Before Steven Moffat was master of Doctor Who and Sherlock, he’d largely worked not in action-drama, but comedy. One of his last and most successful sitcom projects before joining Team Who was Coupling – on the surface, a sitcom with a simple aspiration: being the smuttier, more British Friends.
But Coupling was more ambitious than that. Early examples of the “timey-wimey” structures Moffat is now world-renowned for can be spotted throughout this deceptively complicated sex-comedy. I recently rewatched the whole show and had a great time, so I thought I’d pass the idea on to you guys as a way to pass the time while waiting for Who and Sherlock to come back.
The Friends-This Life-Coupling Paradigm
Back in the early 2000s when Coupling was born, the Friends-styled comedy-with-drama about five or six young people’s’ love lives was massively in vogue. From This Life to Cold Feet to Hearts & Bones (remember that one?), sexy group action was everywhere.
Coupling stood out in that crowded marketplace through a combination of old-school innuendo, crazy plot constructions and rambling theories about sex and gender, usually (but not exclusively) delivered by stand-out character Jeff (Richard Coyle).

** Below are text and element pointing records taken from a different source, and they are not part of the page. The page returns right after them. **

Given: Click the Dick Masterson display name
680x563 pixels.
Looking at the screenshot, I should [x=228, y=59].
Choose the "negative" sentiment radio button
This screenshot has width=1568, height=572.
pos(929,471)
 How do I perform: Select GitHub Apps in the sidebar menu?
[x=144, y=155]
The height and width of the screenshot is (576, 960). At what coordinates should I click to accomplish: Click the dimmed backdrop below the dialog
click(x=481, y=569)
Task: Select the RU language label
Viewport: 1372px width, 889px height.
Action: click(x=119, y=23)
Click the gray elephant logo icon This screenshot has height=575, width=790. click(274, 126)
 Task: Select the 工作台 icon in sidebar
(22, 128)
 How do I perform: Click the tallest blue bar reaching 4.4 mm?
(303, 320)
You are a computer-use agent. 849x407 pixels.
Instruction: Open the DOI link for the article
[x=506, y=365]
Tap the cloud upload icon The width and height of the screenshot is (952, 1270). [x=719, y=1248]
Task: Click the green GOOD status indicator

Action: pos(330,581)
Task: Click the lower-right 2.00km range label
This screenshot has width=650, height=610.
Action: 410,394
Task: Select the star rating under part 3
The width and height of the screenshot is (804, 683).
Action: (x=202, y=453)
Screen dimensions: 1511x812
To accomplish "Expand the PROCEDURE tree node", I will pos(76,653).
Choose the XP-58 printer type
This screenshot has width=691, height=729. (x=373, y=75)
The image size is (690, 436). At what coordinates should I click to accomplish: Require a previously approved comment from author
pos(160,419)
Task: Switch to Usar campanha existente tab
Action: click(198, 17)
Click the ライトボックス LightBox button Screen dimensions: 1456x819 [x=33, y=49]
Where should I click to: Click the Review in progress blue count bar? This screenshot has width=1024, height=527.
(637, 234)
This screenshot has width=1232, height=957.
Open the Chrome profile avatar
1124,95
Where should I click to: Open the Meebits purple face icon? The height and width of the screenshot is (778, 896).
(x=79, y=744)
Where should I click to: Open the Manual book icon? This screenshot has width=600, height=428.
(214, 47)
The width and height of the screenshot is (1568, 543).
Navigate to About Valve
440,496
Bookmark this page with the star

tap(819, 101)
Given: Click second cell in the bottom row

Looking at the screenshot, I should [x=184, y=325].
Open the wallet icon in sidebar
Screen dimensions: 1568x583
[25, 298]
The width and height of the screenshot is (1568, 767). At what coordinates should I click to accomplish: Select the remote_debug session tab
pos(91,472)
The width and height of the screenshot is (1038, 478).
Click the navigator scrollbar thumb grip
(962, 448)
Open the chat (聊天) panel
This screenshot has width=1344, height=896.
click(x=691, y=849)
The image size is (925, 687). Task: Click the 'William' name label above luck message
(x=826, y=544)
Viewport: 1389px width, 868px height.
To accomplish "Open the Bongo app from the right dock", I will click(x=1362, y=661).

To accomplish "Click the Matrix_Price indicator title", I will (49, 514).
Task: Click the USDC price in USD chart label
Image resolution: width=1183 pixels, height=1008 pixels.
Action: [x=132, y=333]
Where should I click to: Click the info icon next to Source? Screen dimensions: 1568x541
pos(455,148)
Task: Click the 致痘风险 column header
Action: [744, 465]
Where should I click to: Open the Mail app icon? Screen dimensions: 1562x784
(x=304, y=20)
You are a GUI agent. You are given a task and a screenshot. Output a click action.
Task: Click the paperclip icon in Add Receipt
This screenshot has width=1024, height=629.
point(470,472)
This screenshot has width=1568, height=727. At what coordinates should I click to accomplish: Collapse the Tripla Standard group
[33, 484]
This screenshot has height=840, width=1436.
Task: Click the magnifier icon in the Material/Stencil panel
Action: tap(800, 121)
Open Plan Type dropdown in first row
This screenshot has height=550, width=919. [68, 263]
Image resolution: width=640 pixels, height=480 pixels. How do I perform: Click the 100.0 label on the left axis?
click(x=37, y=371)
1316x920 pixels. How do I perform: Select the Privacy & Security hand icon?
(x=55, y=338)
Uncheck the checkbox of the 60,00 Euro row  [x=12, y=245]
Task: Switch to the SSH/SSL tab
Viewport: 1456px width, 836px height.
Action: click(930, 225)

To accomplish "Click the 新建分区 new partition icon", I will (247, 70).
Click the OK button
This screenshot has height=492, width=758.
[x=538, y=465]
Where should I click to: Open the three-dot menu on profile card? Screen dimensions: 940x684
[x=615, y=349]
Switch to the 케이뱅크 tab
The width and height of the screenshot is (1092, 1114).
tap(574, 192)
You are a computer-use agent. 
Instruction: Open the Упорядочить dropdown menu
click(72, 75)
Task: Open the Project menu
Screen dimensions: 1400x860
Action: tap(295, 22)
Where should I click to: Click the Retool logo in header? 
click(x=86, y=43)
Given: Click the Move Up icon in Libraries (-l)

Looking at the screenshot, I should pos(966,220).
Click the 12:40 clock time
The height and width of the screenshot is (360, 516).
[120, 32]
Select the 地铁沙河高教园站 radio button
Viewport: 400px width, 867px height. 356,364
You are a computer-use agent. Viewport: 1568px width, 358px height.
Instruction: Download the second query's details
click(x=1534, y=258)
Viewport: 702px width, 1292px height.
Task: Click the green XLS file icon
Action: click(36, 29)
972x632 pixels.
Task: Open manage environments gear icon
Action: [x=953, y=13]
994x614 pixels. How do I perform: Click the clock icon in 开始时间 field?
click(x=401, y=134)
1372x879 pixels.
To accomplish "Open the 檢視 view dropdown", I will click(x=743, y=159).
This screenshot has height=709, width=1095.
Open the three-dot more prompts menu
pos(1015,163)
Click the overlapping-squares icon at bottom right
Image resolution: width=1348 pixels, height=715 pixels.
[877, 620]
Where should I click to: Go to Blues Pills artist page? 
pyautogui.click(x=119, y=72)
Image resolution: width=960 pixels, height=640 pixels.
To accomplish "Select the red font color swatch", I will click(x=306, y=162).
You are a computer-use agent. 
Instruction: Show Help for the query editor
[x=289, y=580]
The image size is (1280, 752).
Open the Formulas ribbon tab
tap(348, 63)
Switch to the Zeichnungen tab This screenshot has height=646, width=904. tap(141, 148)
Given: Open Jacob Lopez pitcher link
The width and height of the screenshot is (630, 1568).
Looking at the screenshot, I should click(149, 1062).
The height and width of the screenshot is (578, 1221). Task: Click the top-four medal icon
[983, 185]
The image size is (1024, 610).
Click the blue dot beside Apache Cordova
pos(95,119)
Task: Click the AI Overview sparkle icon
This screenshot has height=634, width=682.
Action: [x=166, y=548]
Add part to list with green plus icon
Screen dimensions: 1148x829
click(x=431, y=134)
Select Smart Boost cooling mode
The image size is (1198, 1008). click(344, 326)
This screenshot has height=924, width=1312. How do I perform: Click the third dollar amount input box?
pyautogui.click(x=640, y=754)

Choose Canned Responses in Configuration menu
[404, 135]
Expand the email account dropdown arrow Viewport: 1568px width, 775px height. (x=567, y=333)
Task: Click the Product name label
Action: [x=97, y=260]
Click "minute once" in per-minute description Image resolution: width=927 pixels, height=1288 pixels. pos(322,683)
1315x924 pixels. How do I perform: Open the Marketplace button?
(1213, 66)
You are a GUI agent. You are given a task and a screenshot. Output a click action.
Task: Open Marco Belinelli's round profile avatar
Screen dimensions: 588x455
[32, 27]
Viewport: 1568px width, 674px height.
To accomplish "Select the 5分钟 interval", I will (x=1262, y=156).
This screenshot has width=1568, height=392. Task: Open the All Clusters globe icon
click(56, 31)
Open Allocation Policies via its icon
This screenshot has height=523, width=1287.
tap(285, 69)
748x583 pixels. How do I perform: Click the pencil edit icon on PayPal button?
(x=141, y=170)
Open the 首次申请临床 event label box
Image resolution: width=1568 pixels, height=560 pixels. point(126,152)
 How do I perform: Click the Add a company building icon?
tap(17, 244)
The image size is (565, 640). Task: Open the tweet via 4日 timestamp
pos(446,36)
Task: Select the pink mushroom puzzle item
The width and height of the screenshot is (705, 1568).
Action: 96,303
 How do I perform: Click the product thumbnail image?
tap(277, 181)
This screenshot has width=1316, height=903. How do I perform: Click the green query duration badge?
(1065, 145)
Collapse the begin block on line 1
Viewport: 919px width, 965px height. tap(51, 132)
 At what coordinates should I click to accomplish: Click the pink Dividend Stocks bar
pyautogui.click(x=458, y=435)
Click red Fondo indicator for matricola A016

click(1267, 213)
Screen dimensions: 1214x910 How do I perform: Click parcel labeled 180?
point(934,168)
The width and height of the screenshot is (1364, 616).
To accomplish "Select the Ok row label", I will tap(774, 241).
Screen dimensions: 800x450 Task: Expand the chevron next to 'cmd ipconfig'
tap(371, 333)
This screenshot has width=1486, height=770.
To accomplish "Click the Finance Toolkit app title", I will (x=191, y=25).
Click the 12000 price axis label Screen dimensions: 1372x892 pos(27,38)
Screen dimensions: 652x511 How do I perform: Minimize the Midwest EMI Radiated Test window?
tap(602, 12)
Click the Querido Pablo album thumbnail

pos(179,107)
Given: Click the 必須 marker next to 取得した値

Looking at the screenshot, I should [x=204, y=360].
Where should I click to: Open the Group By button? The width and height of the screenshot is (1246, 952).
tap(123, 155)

The series is based on Moffat’s real-life courtship with his wife (and Coupling producer) Sue Vertue, and main characters Steve (Jack Davenport) and Susan (Sarah Alexander) are directly based on them. Accordingly, they get to be the comparatively normal ones, while the other four characters perform crazy antics around them.
Moffat Vs Linearity
The other characters being Susan’s vain best friend Sally (Kate Isitt), Susan’s oversexed former fling Patrick (Ben Miles), Steve’s crazy ex Jane (Gina Bellman) and the afore-mentioned Jeff. Unfortunately, Jeff leaves before the fourth and final series; he’s replaced by overcompensating geek Oliver (Richard Mylan), who isn’t unlikable but suffers in comparison.
So, the fourth series isn’t quite as good, but there are still a few great episodes, including a surprisingly successful attempt to wring poignancy from the Crazy Jane character. The pilot also gets a tad clunky. Still, as a whole, it’s a great, quirky, reliably wringing humour from a genre I really thought was a bit tired.
If you feel Moffat leans too heavily on gender stereotypes in Doctor Who, then yes, there are scenes in Coupling which might annoy you, but the ultra-silly sex-com backdrop makes them less jarring. Not to mention, his writing style really does work amazingly in farce – setting up ridiculous situations carefully and then exploding them at the end is exactly what he does best.
Coupling, then – still one of my favourite British comedy shows not to involve Armando Iannucci at all. Worth getting into.